El bello Antonio, con un espléndido guion de Pier Paolo Pasolini y Gino Visentini, según la obra de Vitaliano Brancati, que traslada la acción del periodo fascista al tiempo en el que se rueda la película, fluye, en primer instancia, en su superficie, sobre esa trama de reflejos sobre la que construyen su vida los otros, y progresivamente la fisura que establece la incapacidad o dificultad de vivir de Antonio ( coincidente en cierto sentido con la del personaje de Maurice Ronet en la obra maestra de Malle, Fuego fatuo, 1963), que va minando progresivamente la narración, como un disparo con silenciador (y con rasgones, los de la extraordinaria banda sonora de Piero Piccione). Los demás le ven como la representación de la belleza, como un hombre al que todas las mujeres desean, por tanto, el hombre al que todas las mujeres aspiran (un amigo le llega a decir que en la fiesta era el único hombre que atraía a las mujeres): Antonio, para los demás, es esa imagen. Otro reflejo: el peso de una tradición, la buena boda: Antonio complace a sus padres, Alfio (Pierre Brasseur) y Rosaria (Rina Morelli), anunciando que sí quiere casarse ( aunque previamente hubiera mostrado sus reticencias): su elegida es Barbara (Claudia Cardinale), a la que califica de ángel la primera vez que la ve en una foto (es un flechazo a través de una imagen; es más una representación de una idea que alguien con quien conecta). Pero una sombra, la de otro reflejo, otra tradición, la virilidad, hará tambalear el paraíso: la no consumación de ese matrimonio, que hará asomar el fantasma de la impotencia (agonía sobre todo para su padre; cuestión que se extenderá a las implicaciones religiosas: el diálogo del padre con un sacerdote sobre el absurdo que estigmaticen la unión carnal fuera del matrimonio y justifiquen como opción de anulación de matrimonio la no unión carnal).

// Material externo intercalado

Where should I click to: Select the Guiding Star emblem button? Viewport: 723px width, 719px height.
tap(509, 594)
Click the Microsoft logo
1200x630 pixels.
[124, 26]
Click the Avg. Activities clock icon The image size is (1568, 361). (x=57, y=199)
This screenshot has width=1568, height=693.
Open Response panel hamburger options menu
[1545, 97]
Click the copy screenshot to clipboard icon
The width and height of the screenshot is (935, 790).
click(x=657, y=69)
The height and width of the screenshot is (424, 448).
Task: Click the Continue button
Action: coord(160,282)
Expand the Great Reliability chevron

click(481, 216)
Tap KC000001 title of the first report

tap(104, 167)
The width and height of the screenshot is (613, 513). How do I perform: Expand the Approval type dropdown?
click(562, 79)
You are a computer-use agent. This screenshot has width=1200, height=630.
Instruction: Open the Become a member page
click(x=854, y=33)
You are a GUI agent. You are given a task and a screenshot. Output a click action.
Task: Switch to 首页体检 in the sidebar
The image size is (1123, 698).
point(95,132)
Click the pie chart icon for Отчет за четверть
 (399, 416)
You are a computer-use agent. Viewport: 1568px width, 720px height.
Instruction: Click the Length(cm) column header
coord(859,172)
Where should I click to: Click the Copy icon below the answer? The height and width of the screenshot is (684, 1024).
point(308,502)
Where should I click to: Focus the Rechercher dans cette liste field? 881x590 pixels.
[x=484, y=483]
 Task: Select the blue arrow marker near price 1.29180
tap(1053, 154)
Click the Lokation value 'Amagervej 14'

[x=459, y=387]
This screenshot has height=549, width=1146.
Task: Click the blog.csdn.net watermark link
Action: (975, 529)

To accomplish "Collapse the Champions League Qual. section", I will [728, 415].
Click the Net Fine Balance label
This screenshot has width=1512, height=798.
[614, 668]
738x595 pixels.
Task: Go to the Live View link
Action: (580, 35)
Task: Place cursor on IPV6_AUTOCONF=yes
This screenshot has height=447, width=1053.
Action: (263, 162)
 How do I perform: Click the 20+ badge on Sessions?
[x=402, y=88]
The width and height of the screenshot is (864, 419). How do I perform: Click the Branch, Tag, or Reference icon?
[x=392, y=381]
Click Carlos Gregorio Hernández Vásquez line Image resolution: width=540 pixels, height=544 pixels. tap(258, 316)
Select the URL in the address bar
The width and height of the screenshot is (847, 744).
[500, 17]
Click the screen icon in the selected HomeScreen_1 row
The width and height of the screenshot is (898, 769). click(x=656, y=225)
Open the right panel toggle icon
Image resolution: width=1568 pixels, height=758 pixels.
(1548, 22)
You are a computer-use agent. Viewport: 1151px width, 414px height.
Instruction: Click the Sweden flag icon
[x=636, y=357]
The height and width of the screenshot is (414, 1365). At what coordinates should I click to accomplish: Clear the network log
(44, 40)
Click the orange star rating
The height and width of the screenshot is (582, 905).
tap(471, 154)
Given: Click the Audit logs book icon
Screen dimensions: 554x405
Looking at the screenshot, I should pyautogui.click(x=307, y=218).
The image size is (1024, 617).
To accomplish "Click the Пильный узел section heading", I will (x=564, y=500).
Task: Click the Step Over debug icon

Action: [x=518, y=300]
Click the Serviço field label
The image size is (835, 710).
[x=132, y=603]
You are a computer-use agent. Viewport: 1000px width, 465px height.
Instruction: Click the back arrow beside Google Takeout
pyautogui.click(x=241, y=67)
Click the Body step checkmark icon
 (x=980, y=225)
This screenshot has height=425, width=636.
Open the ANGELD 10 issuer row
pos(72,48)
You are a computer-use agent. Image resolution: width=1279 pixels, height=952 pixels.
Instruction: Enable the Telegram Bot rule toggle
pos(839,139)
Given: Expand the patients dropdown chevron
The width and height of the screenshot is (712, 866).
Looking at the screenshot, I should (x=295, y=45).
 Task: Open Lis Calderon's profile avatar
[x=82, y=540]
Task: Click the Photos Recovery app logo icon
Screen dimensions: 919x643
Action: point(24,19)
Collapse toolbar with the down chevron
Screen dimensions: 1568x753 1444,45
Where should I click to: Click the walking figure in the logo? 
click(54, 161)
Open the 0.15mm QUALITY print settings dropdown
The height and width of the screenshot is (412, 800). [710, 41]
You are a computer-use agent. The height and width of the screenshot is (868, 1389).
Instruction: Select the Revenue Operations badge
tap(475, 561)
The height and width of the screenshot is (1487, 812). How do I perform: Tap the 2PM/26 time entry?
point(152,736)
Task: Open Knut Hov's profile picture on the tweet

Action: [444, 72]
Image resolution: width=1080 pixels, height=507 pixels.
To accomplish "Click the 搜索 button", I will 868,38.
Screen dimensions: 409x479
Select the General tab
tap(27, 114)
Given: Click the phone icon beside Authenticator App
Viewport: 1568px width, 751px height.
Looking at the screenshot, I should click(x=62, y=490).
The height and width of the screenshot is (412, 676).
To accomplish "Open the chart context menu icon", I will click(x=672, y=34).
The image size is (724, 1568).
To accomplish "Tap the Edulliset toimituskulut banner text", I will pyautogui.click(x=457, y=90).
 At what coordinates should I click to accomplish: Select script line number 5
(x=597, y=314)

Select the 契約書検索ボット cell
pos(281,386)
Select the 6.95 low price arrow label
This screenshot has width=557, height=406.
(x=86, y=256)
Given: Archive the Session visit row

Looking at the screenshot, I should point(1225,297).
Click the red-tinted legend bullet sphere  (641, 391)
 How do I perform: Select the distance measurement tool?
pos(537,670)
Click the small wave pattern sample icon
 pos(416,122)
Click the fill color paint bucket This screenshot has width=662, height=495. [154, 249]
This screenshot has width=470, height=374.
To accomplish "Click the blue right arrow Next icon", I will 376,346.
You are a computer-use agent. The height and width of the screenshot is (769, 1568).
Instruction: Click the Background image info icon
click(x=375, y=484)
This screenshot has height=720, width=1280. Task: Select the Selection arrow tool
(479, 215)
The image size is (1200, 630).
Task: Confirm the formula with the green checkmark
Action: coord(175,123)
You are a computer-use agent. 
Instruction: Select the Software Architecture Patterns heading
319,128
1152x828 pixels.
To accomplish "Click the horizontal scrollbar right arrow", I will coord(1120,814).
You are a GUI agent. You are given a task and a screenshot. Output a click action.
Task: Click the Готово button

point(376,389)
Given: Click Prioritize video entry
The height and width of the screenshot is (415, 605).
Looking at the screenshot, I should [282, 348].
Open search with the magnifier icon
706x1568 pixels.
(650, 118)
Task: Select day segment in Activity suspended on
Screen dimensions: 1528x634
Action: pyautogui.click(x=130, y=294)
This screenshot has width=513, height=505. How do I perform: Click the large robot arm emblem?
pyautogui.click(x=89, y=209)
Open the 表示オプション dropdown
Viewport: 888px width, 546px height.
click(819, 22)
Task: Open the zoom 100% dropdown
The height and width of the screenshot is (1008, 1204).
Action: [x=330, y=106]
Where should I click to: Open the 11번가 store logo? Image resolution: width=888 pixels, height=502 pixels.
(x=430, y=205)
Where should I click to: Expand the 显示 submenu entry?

En la secuencia inicial en casa de los padres, Antonio, en cierto momento, se queda solo en su habitación, reclinando la cabeza. Su voz, en off, expresa cómo salió en busca de amor, y ha retornado al hogar con la sensación del fracaso. Antonio poco tiene que ver con la que imagen que se han hecho de él. En su vida aún no logra conciliar el ideal y el cuerpo: Cuando están en su casa tras la boda, Antonio y Barbara, la cámara se acerca en travelling hacia ambos, en la balaustrada: el paseo que tienen en frente es como la corporeización, por su trazado, de la fisura que les distanciara, esa que impide a Antonio expresar con el cuerpo lo que siente; el siguiente plano es Barbara columpiándose, mientras él no deja de besar sus brazos: la adoración le paraliza. Resulta sobrecogedora la secuencia en la que Antonio abre su corazón a su primo, en el coche: el encuadre cerrándose sobre su rostro, con una negrura alrededor que parece supurar: comparte su desgarro vital, su fracaso por habitar la vida, sus sentimientos y deseos, que ha hecho que se sienta un espectro a la deriva, extraviado entre los reflejos de los demás y sus propios reflejos que no logra hacer cuerpo. Antonio no puede hacer el amor con quien ama, solo con mujeres con las que nada siente. El embarazo de la sirvienta supondrá la alegría para su familia, porque demuestra que no es impotente, sino que es un hombre, pero la frustración seguirá siendo patente para quien se siente un reflejo que se ve incapaz de completar el acto sexual con quien adora (idealiza). Por mucho que las abrume con los besos, como expresa Barbara que ha hecho durante los tres primeros meses de su matrimonio, se cortocircuita cuando esa imagen que le cautiva se torna cuerpo que penetrar. Aunque también sufre parecido cortocircuito Barbara, quien, virgen, se muestra horrorizada ante lo que es un parto, por cuanto aún ignora cómo nacen los niños. En un caso u otro, reflejos de unas carencias culturales en la relación con el cuerpo y las emociones. Como en el caso del padre, la idea de la hombría. Irónicamente, muere tras empecinarse en demostrar su potencia sexual con una prostituta.